Dies wurde von fast allen Betriebsratsmitgliedern (bezeichnenderweise alles Männer) unterzeichnet - nur einer machte nicht mit.
Und kurz darauf kam es zu einer turnusmäßigen Betriebsratswahl. Der Kandidat der nicht unterzeichnete (und tatsächlich PTS-Mitglied ist) stellte zusammen mit MitarbeiterInnen aus der Nachtschicht eine neue Liste auf - und gewann trotz kürzester Mobilisierungszeit tatsächlich die Wahlen (wenn auch äußerst knapp). Dies zeigt, dass die meisten MitarbeiterInnen nicht einverstanden sind mit Kuschellösungen und hinter einer konfliktiven und kämpferischen Linie stehen.

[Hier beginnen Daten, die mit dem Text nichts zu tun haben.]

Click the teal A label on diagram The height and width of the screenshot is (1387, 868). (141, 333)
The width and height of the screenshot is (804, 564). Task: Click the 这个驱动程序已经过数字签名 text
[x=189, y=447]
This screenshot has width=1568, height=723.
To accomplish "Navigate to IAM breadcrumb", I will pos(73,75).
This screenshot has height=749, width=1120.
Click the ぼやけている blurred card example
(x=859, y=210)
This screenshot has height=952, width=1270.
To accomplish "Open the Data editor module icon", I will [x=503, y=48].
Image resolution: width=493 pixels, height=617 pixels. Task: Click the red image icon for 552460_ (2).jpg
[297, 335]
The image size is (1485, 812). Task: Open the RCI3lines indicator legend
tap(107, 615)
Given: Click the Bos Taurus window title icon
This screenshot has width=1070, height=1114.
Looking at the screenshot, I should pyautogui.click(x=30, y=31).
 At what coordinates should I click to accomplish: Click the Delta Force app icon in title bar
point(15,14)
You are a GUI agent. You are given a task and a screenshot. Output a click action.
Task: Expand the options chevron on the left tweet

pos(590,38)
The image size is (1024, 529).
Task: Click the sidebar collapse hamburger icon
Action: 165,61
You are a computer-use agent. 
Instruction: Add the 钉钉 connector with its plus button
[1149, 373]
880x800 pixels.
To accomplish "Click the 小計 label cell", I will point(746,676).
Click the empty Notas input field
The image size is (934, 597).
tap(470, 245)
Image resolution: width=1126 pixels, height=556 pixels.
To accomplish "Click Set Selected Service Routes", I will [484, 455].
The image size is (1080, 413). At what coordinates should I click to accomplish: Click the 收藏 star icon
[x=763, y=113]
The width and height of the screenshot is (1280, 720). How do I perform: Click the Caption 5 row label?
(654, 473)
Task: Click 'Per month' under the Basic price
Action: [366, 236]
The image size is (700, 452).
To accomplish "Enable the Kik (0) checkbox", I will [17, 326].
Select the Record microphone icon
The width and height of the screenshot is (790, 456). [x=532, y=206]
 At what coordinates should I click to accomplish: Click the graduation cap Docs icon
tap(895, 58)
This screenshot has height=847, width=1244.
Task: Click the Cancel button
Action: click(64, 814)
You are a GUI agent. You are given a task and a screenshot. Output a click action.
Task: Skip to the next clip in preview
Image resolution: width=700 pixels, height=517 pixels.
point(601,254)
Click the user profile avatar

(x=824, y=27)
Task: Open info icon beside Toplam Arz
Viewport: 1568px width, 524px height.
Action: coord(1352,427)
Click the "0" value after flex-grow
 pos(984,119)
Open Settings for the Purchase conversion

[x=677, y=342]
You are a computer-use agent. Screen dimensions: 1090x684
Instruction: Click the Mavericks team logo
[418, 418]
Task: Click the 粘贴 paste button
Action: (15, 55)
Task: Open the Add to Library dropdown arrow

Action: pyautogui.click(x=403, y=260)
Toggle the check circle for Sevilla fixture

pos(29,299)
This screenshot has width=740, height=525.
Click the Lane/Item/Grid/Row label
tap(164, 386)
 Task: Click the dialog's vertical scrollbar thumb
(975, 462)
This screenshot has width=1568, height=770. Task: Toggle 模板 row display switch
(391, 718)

Die Verlierer der Wahl, hauptsächlich die CCC (autoritäre Kommies), zeigen sich indes als schlechte Verlierer des Stellvertreter-Kampfes und fechten die Wahl an, reden gar von Wahlbetrug. Denn der eigentliche Erfolg der Wahl kann auch darin gesehen werden, dass die Nachtschicht (aus der die Liste hervorging) die höchste Wahlbeteiligung hatte.

Interessant ist auch, dass die gefeuerten Kollegen zum Teil nach wie vor aktiv sind und sich an den Arbeitskämpfen um Terrabusi beteiligen. Ob es gelingt, sie wieder in den Betrieb zu bringen ist allerdings fraglich.

Für Indymedia,
inzwischen nicht mehr aus Buenos Aires,
ein Terrabusi-Fan (ham einfach die leckersten Alfajores)

breiteste Straße der Welt....

Superlativ-Hasser 13.04.2010 - 14:36
Die "breiteste Straße der Welt" ist nicht wirklich sicher die breiteste Straße der Welt. Allerdings wohl die meist-blockierteste der Welt:
In Hochzeiten ist sie pro Tag bis zu 5 mal blockiert momentan, von ganz verschiedenen Akteuren. Momentan ist die Kirchner-Regierung (noch) an der Macht und die handelt solchen Protesten gegenüber eigentlich eher zulassend.
Da kannste diese fette Straße auch mal mit ner kleinen Studigruppe von evtl. 50-100 Leuten blockieren und die Bullen gucken nur zu.
Unvorstellbar für jemanden aus Deutschland, aber wer die Kämpfe in Argentinien verfolgt versteht diese Befriedungsstrategie. Die kann jedoch jederzeit umschlagen - zur Zeit haben sie nicht mehr die Mehrheit im Parlament und die rechten Hardliner werben schon lange mit tatkräftiger Unterstützung der meisten privaten Medienkonzerne für eine harte Hand um der "Anarchie im Land" Herr zu werden.

Danke!

Wladek Flakin 13.04.2010 - 23:36
@terrabusi-fan: danke für die ausführlichen Ergänzungen! Es ist wirklich nicht einfach, auf zwei Seiten über einen fünfwöchigen Kampf zu berichten. Zu deiner Ergänzung würde ich nur ergänzen, dass im Verhandlungsergebnis zwischen dem Unternehmen und dem Betriebsrat ganze 53 Leute ohne Jobs blieben!